NAXOS has just released a DVD of a charming 2014 Glyndebourne production of Mozart’s 1775 treasure LA FINTA GIARDINIERA.

With a good looking international ensemble made up of European Mozartians, beautifully led by Diego Fasolis at the helm of the Orchestra del Teatro alla Scala, playing on period instruments, and performed on the stage of the Milan Opera House where the show was revived in 2018, the results are very nice indeed.

Predating in 1775 the DaPonte comic collaborations of Mozart’s mid-career, LA FINTA GIARDINIERA anticipates in its many enchantingly complex ensembles and singer-friendly arias the greatness of things to come over the next sixteen years of Mozart’s all too-brief life.

The roles in LA FINTA GIARDINIERA are not particularly challenging, demanding simply a good command of the Mozart style and a proper penchant for the Italian language, fleshed out in the libretto attributed to a certain Giuseppe Petrosellini.

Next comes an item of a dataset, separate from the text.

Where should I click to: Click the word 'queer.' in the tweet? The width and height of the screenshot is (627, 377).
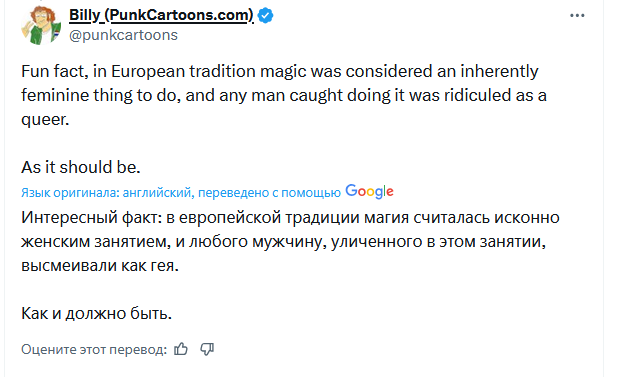click(45, 120)
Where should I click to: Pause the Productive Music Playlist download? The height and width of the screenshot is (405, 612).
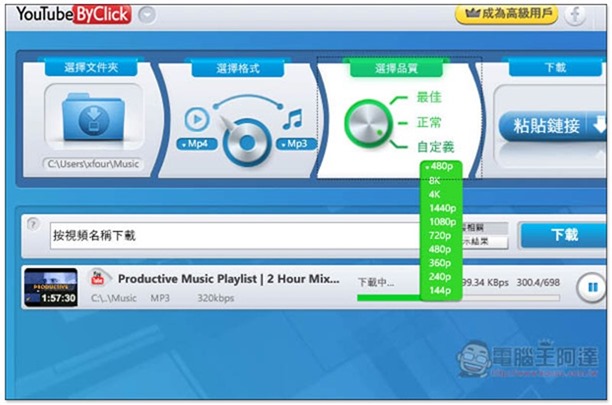[590, 288]
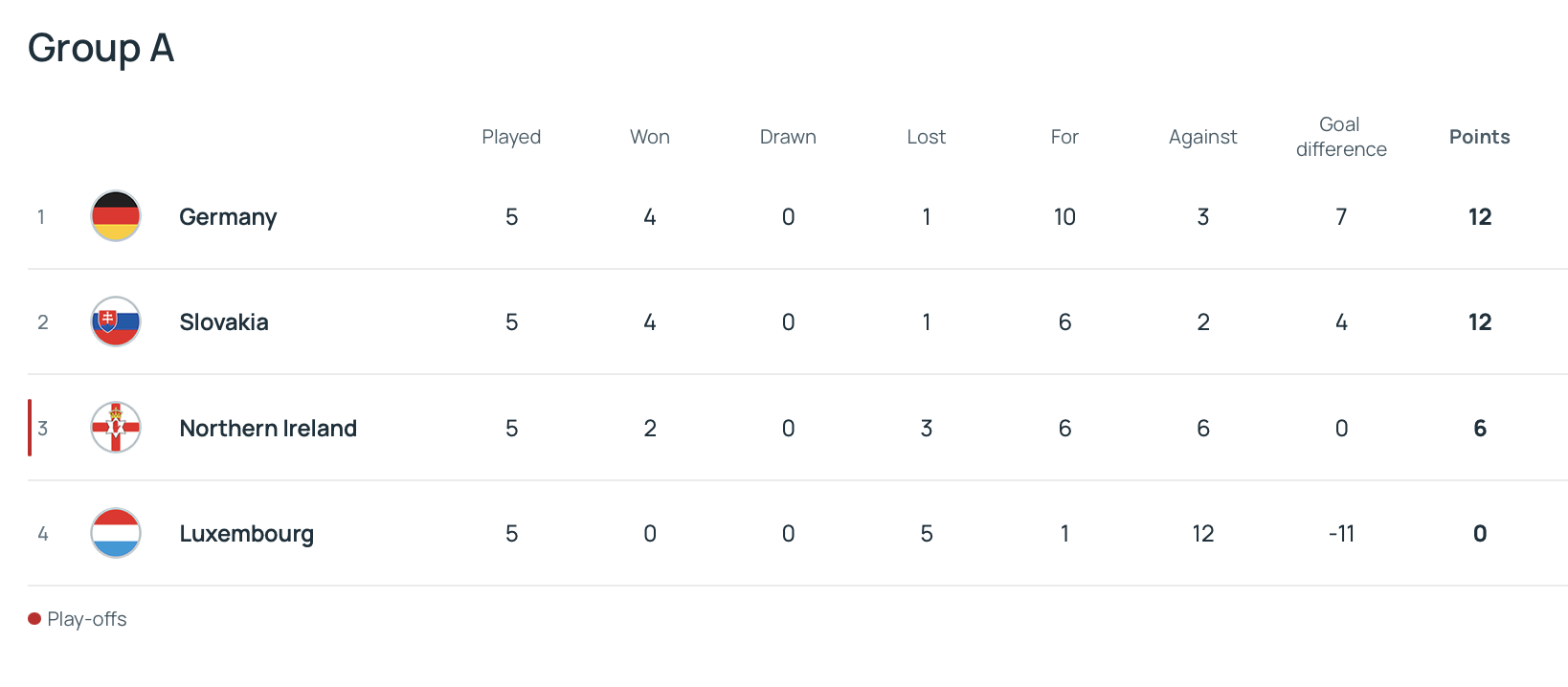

In the cast of seven principals everyone gets his or her moment, with a couple arias each. The story is vintage 18th century comedy, with a subtle frisson between the upper and the serving classes, which stage director Frederic Wake-Walker elegantly pinpoints without driving things too bluntly. In fact, his deft staging never goes too far in making things obvious: the upstairs-downstairs divisiveness and the rampant randy goings on are already vividly present in the story and in Mozart’s ever seductive music.

Gems abound: the opening quintet Che lieto giorno is pure musical sunshine, Sandrina’s Geme la tortorella is a plaintive cantilena to melt the heart, and the finales of Act I and Act II foretell the genius creations of the Mozart of Nozze di Figaro in many minutes each of sheer musical intricacy and inspired lunacy.

The buffo bass-baritone role of Nardo has the DNA of the Figaro, Leporello and Guglielmo of years to come, with the aria Con un vezzo all’Italiana among the many moments of sheer musical gold sung to perfection by the superlative Mattia Olivieri.

Each and every one of the seven principals shine in their roles: the silvery-voiced soprano Julie Martin du Theil as Sandrina, the bright-voiced Annett Fritsch as Arminda, the pert soubrette Giulia Semenzato as an ideal Serpetta, and the fine lyric mezzo-soprano Lucia Cirillo in the pants role of Ramiro all four make up the female contingent. The excellent Croatian tenor Kresimir Spicer as Don Anchise, and, in the role of Belfiore the superb lyric tenor Bernard Richter complete the cast.

Antony McDonald designed the elegantly appointed set and the stylish costumes, beautifully lit by Lucy Carter, with Daniela Vismara directing the excellently realized film version.